(MATERIAL SHOWN)
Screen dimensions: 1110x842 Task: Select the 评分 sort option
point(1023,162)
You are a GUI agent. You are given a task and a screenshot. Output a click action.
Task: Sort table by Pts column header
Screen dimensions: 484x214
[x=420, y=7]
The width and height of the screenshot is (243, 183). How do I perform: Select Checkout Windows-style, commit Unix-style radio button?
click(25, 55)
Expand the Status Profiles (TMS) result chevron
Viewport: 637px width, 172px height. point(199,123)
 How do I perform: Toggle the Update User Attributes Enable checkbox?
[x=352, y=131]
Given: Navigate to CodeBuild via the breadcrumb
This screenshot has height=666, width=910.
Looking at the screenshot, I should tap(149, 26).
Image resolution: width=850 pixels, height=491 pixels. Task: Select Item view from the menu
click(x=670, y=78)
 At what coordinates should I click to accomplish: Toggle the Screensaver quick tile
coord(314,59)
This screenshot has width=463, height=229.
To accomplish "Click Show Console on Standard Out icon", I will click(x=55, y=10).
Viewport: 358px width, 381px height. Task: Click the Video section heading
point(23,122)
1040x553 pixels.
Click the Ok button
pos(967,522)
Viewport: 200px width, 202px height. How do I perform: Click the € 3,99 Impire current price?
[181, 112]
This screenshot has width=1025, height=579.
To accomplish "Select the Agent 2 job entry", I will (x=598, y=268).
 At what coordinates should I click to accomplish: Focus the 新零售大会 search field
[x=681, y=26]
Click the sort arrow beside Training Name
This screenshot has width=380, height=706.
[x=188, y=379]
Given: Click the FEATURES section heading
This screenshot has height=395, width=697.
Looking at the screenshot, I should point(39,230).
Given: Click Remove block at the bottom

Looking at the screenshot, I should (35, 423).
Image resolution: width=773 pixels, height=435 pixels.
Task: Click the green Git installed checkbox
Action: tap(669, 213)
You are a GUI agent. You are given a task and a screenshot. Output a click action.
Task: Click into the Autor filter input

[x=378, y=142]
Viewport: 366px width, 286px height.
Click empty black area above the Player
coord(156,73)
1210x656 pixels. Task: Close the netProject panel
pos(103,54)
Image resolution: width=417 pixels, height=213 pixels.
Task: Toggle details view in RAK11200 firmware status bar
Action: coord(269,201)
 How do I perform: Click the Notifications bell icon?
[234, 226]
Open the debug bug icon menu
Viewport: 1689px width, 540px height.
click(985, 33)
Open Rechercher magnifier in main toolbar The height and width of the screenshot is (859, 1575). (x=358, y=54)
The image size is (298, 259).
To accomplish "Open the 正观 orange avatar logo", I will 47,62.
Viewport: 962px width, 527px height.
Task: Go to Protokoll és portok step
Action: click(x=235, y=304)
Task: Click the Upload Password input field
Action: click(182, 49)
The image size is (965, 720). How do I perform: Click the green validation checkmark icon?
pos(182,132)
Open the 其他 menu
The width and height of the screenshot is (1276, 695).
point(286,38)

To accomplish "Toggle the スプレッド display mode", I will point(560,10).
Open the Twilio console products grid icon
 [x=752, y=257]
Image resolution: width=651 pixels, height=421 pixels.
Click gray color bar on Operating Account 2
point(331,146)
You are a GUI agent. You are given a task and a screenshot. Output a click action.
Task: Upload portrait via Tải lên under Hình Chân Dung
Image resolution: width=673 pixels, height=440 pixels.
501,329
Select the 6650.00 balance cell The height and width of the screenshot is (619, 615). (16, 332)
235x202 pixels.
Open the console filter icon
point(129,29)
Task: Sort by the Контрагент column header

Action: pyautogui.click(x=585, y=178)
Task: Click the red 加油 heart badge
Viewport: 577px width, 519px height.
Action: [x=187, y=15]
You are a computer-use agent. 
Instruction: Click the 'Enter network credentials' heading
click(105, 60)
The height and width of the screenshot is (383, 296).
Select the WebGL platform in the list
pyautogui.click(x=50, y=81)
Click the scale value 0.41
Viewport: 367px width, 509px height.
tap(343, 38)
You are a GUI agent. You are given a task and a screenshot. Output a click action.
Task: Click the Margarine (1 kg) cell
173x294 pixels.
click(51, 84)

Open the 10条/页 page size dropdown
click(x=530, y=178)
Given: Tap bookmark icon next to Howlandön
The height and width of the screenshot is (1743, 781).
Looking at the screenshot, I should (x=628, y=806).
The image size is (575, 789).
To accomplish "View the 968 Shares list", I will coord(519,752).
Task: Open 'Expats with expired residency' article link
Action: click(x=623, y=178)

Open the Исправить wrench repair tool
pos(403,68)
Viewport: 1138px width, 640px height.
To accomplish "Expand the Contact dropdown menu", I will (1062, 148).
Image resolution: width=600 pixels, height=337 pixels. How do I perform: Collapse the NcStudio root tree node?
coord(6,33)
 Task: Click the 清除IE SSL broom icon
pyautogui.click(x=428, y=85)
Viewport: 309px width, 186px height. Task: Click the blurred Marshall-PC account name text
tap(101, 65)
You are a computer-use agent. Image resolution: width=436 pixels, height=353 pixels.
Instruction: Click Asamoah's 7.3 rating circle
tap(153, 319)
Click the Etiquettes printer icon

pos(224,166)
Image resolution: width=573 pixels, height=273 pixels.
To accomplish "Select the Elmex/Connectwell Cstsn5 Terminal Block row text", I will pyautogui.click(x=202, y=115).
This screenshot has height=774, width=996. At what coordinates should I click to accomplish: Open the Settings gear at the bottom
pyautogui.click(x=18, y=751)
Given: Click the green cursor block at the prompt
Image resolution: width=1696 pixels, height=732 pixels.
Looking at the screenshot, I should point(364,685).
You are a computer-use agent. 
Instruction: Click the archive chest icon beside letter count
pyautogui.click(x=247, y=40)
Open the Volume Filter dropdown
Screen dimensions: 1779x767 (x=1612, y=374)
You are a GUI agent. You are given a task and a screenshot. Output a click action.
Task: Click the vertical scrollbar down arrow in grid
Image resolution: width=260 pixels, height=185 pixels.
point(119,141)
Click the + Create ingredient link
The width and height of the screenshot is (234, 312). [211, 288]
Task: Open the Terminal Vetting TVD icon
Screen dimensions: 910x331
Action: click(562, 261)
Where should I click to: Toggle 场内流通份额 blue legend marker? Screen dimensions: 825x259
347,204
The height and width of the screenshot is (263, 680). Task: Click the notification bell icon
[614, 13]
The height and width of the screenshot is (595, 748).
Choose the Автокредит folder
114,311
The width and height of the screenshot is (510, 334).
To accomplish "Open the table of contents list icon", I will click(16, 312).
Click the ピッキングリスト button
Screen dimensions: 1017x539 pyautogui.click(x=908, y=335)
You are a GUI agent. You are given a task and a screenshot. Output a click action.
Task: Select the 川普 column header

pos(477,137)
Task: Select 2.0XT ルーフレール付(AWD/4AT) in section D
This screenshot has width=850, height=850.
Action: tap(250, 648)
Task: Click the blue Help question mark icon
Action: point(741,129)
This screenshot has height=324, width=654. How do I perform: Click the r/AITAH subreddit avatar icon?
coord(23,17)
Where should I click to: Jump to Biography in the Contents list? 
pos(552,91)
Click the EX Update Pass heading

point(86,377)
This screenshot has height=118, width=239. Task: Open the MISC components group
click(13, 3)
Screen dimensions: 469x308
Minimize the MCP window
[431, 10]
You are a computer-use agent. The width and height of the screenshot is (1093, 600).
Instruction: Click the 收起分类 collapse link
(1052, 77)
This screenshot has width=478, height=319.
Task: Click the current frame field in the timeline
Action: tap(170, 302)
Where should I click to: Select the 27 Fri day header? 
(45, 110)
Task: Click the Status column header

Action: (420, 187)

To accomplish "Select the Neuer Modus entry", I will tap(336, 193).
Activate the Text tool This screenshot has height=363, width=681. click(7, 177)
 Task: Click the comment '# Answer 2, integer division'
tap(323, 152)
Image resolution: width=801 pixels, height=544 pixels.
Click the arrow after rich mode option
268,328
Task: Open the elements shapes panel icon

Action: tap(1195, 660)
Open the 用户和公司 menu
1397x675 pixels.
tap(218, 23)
(End MATERIAL SHOWN)
▸ BRIEF: Filter on the word "computer": copy each matching line from the entries above.

▸ ANSWER TO THE PROBLEM:
You are a computer-use agent. 
You are a computer-use agent. Image resolution: width=436 pixels, height=353 pixels.
You are a computer-use agent. 
You are a computer-use agent. The width and height of the screenshot is (1093, 600).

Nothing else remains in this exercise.